Scouts show up in press boxes every night around the NHL, and while guessing why they're there is a time-honored tradition, it's hardly news.
Unless, of course, those scouts are from Team Canada. And they show up in the Center of the Hockey Universe.
With both Steve Yzerman and Peter Chiarelli set to be at the Air Canada Centre for tonight's Toronto vs. Anaheim tilt, it's fair to speculate on who they came to see.
Getzlaf might be in tough because of Canada's embarrassment of riches at center, but he
has 18 goals in 58 points in his last 52 games and brings an imposing presence to the position. Perry is a natural winger and a pure sniper, a quality Yzerman has said he'll prioritize after Canada's offense failed to click in Torino.
The two obviously have great chemistry, something that might enhance their value as a two-fer given the lack of practice time before the Winter Games. Slide someone like Taylor Hall on their left flank and you'd have a quick, dangerous, physically imposing third line that would cause the opposition fits.
But honestly, there's not a lot to see there. Both players have an established body of work, and are already on the short list. The heavy scouting on them will probably come in the final few weeks before the roster deadline of Dec. 31, just to get a fix on their current play.
Bernier, who gets the start tonight against the Ducks, wasn't on Canada's radar to start the season, but he's played his way into consideration. And, from his perspective anyway, the scouts couldn't have picked a better night to see him. He's coming off a solid performance against the Blackhawks on Saturday night and was 2-1-1 with 2.28 GAA in four career starts against Ducks while with the Kings.
His .938 save percentage ranks third among Canadian stoppers, and his 2.14 GAA stands fifth. It's almost inconceivable that he would see action in Sochi, but he'd be an intriguing option for the third spot.

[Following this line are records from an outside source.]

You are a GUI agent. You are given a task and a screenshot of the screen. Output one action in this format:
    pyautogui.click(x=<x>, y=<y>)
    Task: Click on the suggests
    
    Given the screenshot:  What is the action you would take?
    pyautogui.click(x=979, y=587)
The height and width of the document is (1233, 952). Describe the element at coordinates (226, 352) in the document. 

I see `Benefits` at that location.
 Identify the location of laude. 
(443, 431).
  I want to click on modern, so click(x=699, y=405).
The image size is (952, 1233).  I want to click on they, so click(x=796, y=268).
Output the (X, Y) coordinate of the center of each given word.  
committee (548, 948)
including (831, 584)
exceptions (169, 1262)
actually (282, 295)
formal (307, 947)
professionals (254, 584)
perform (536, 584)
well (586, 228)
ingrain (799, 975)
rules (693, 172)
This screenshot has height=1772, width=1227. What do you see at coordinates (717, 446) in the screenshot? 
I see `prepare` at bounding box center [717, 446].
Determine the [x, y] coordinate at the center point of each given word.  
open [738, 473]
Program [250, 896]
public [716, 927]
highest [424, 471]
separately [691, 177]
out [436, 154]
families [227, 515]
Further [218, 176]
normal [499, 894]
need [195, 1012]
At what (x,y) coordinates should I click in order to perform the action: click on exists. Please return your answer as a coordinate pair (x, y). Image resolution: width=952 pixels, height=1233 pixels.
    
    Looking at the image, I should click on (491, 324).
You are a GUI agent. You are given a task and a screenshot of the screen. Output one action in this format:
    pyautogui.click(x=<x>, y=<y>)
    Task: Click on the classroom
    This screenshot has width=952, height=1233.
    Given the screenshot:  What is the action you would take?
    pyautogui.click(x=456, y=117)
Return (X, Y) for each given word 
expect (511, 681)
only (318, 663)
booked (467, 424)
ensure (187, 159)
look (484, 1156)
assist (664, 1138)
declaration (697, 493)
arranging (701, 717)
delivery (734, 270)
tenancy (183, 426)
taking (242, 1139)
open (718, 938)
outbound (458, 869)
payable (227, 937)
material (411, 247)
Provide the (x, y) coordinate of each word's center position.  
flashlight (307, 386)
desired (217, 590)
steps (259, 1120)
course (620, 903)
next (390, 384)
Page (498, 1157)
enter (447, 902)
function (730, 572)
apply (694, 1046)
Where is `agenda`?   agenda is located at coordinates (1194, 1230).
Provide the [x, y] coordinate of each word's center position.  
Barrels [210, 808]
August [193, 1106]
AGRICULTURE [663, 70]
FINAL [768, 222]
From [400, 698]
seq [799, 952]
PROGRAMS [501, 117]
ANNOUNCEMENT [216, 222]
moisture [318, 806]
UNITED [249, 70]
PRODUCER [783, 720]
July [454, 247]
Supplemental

Lupul ranks fifth among Canadian forwards with 10 points through nine games and, like Perry, is a gifted sniper. He's not the quickest skater, and he tends to disappear for stretches, but when he's on his game he's as dangerous as they come, with a quick release and an eye for any opportunity to shoot.
Most of the forwards Canada takes will be centers, and most of them will be playing out of position. As a natural winger, Lupul might have some advantages that are, if nothing else, worth exploring. Neither player was invited to Canada's summer camp, but team management made it clear that the real evaluation period would be the NHL's regular season. Based on how well they've played so far, both Bernier and Lupul deserve a closer look.